Вот сейчас мы пока находимся в той точке, где у нас есть и то, и другое. И это больно, мучительно, но в этом есть какой-то большой смысл. Потому что дальше это прошлое как бы переходит из нашего опыта, из того, чего мы были свидетелями или с чем мы были рядом, в другую сферу – длинную, но и
Post scriptum
Непосещаемый остров мертвого прошлого
По социологическим опросам Левада-Центра, две трети сегодняшних россиян считают свою страну «великой державой» и столько же признают, что она не занимает положенного ей места в современном мире. Вопросы для дискуссии 2011 года в журнале «Знамя» (№ 10) напоминают мне эту раздвоенную, уязвленную ситуацию. Она явно неестественна, отсюда обращение с вопросами… к самим себе, а не к зарубежным критикам, издателям, читателям, как, вероятно, стоило бы сделать, если тема «Есть ли у современной русской литературы место в мировом контексте?» и впрямь, без кокетства, интересна. Ну, попробуем все же извернуться так, чтобы поглядеть себе в затылок.
Насколько могу судить, на протяжении нескольких лет перестройки интерес большого мира к происходившему в СССР и в России, в том числе издателей и критиков – к новой советской, а потом постсоветской словесности, был, и заметный, даже острый.
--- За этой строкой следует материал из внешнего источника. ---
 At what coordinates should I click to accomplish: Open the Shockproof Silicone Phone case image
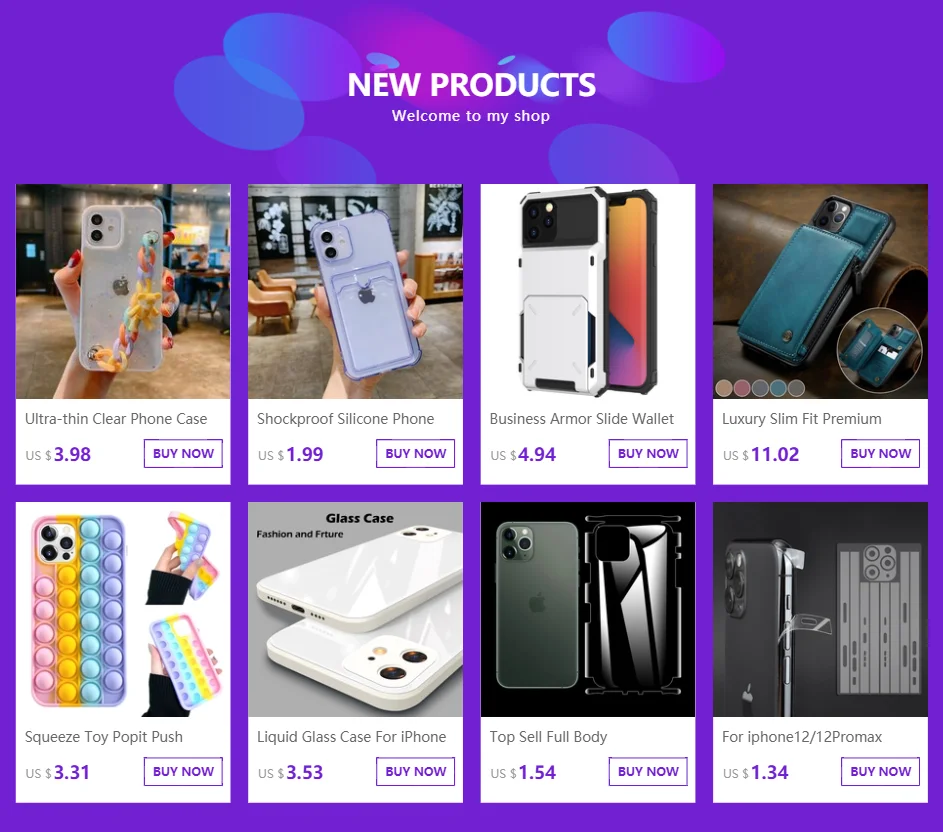point(355,291)
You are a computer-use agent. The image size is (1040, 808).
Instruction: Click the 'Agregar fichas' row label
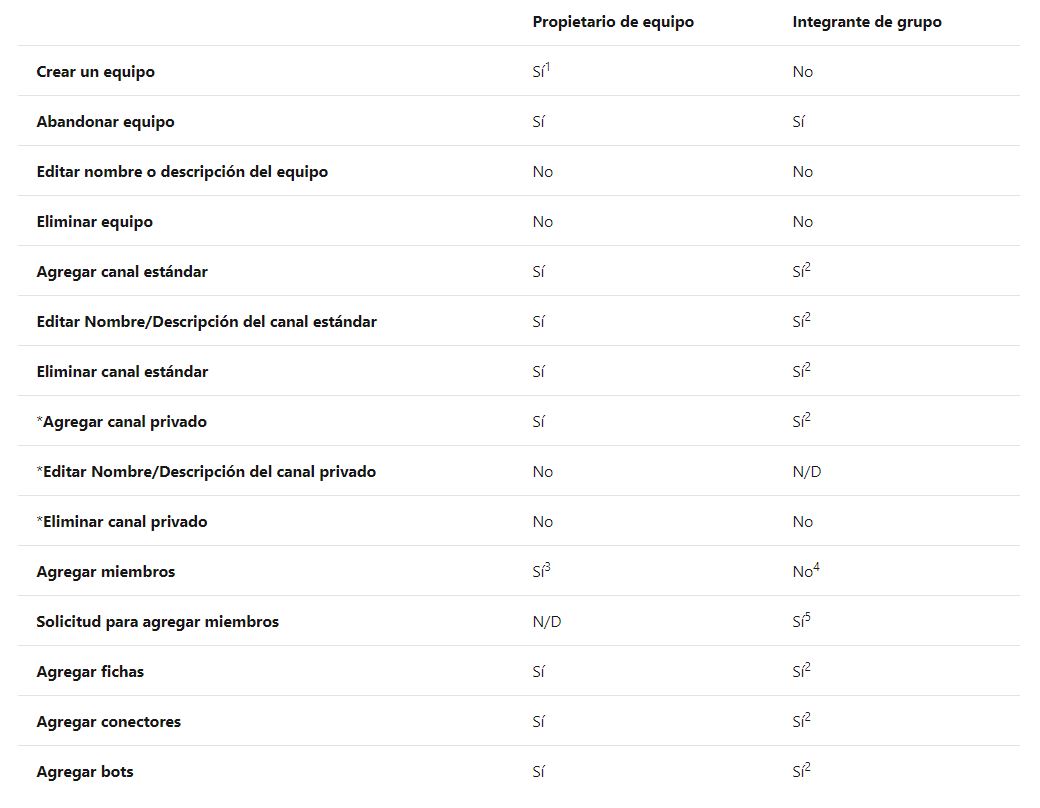[90, 672]
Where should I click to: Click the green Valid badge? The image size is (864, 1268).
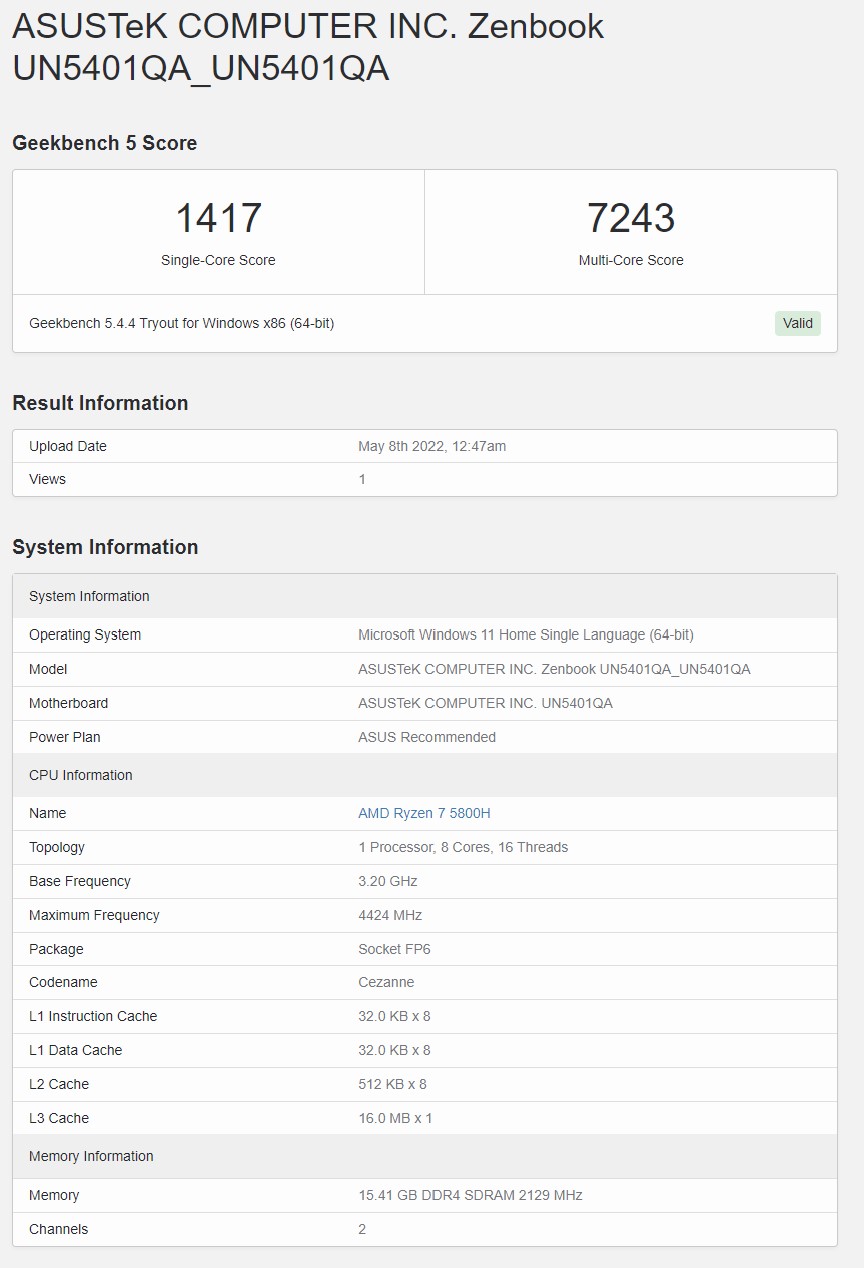click(797, 323)
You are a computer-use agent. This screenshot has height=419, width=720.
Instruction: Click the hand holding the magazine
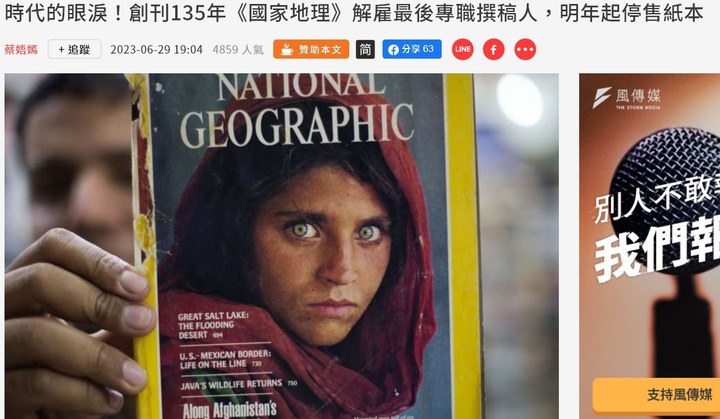coord(76,317)
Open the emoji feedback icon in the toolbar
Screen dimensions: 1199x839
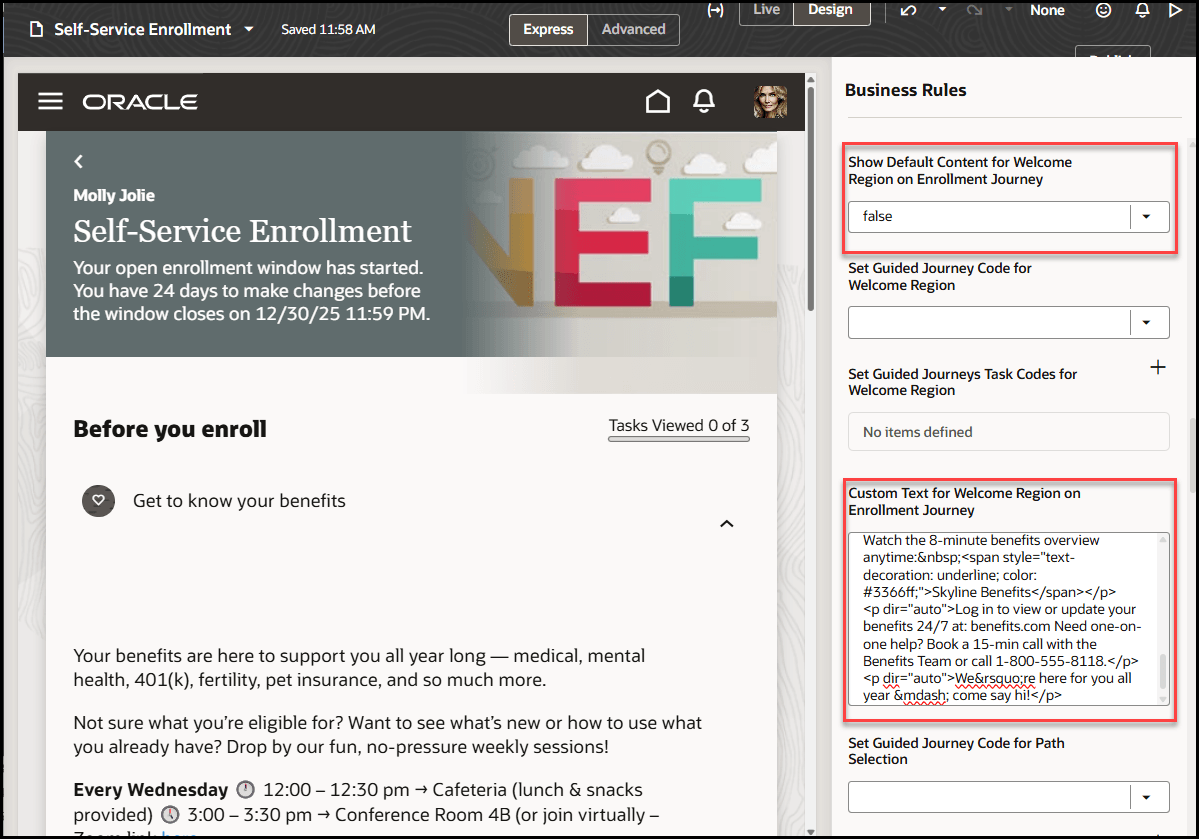(1103, 10)

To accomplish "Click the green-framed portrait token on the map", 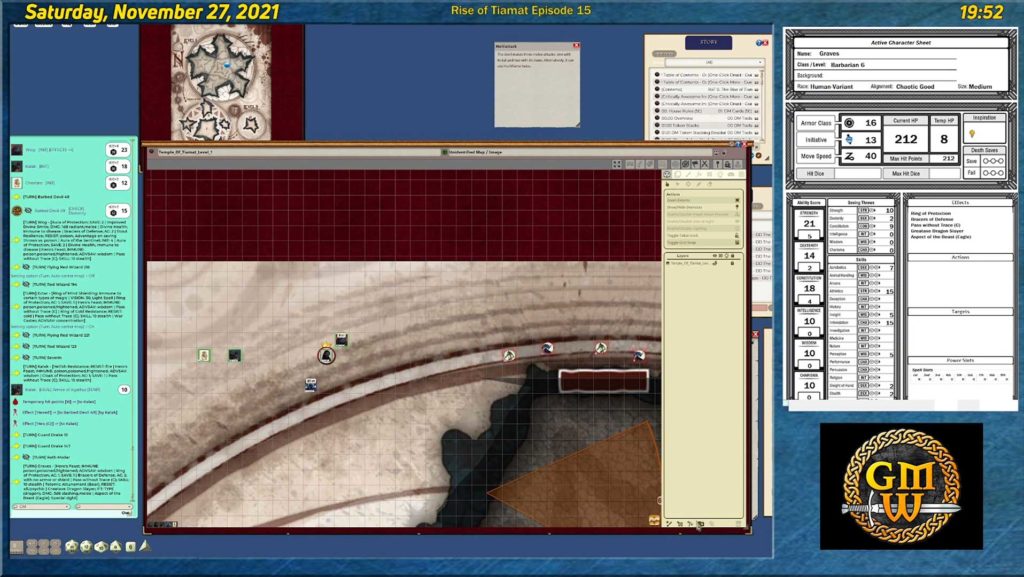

Но уже к середине 1990-х он принял вполне умеренный характер, каковой вроде бы сохраняет по сей день: отдельные книги избранных авторов то здесь, то там изредка переводят – и всё. Легко просмотреть списки лауреатов крупнейших международных литературных премий (Нобелевская, Нейштадтская, Чино дель Дука, Иерусалимская, Лейпцигская, Виленицы, принца Астурийского, Франца Кафки, «Золотой венец», поэтическая имени Хорста Бинека и еще пяти-шести) за последние пятнадцать, даже 20–25 лет – и что же? Кроме Лейпцигской книжной премии за вклад в европейское взаимопонимание, врученной в 2007-м Михаилу Рыклину за его эссеистику, и премии Гринцане Кавур, но не в международной номинации, а по разделу зарубежной прозы, которую в 1989-м получил Леонид Бородин, в 1990-м – Татьяна Толстая, в 1992-м – Израиль Меттер и в 2008 – Людмила Улицкая (до этого получившая в 1996-м французскую Премию Медичи), плюс двух-трех поощрительных премий нескольких фондов в Европе, чаще – за поэзию, никаких других знаков мирового признания написанного в России или на русском языке, кажется, особенно не видно. Между тем в списках лауреатов за эти годы мы не раз найдем авторов из Польши и Сербии, Чехии и Венгрии, Хорватии и Словении, Скандинавских стран, Азии, Африки, Латинской Америки (крупные, как принято выражаться, «развитые» страны заведомо не называю).